What you need to do: The result should be a faithful copy of every entry below, with the pictures left out.

★ ★ ★

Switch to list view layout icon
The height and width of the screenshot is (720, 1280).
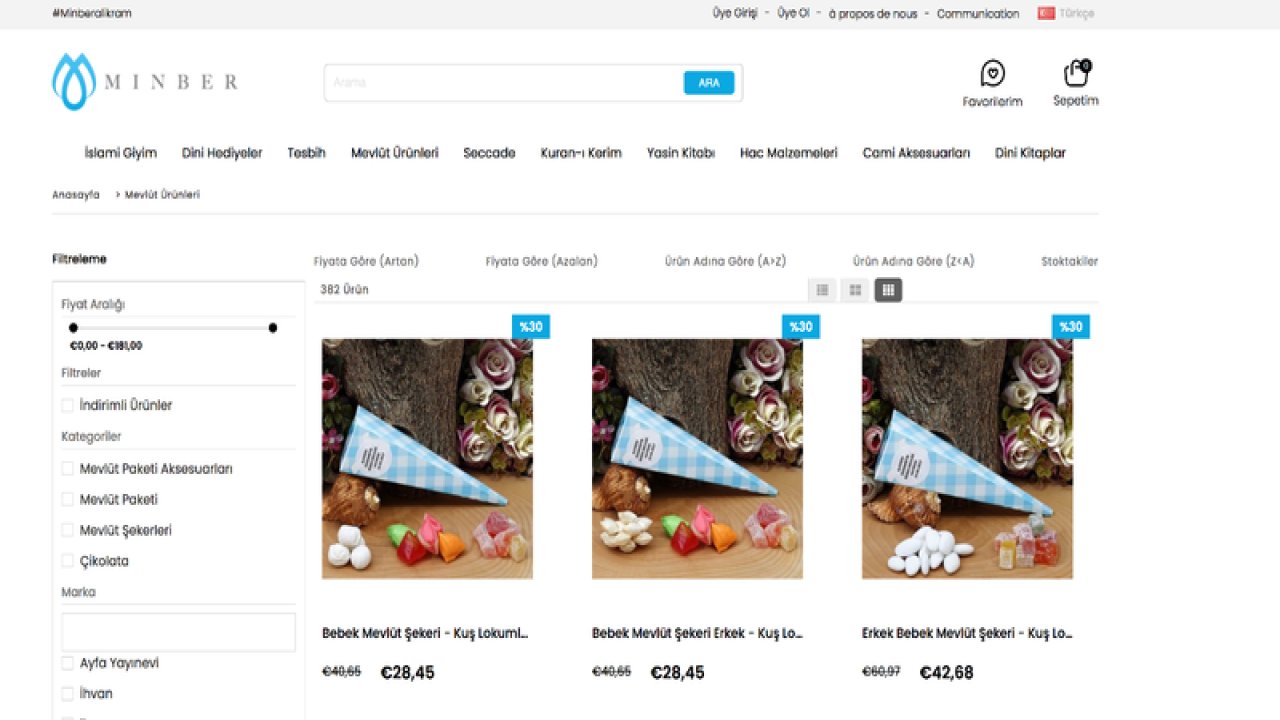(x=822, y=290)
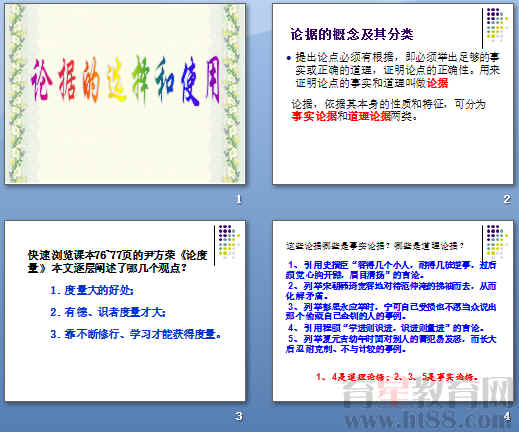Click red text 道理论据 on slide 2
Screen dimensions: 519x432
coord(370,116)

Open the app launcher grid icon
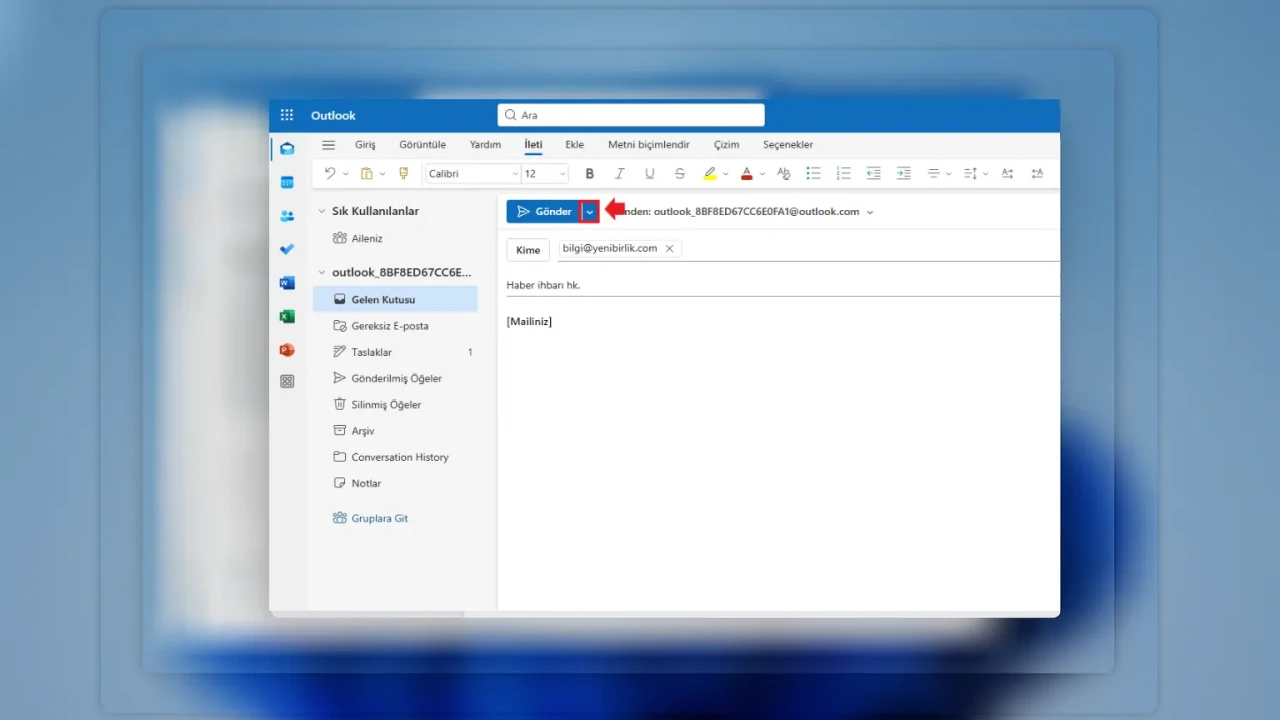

★ ★ ★

Output for this exercise:
Switch to list view layout icon
The height and width of the screenshot is (720, 1280).
(x=822, y=290)
Click red text 道理论据 on slide 2
Screen dimensions: 519x432
coord(370,116)

Open the app launcher grid icon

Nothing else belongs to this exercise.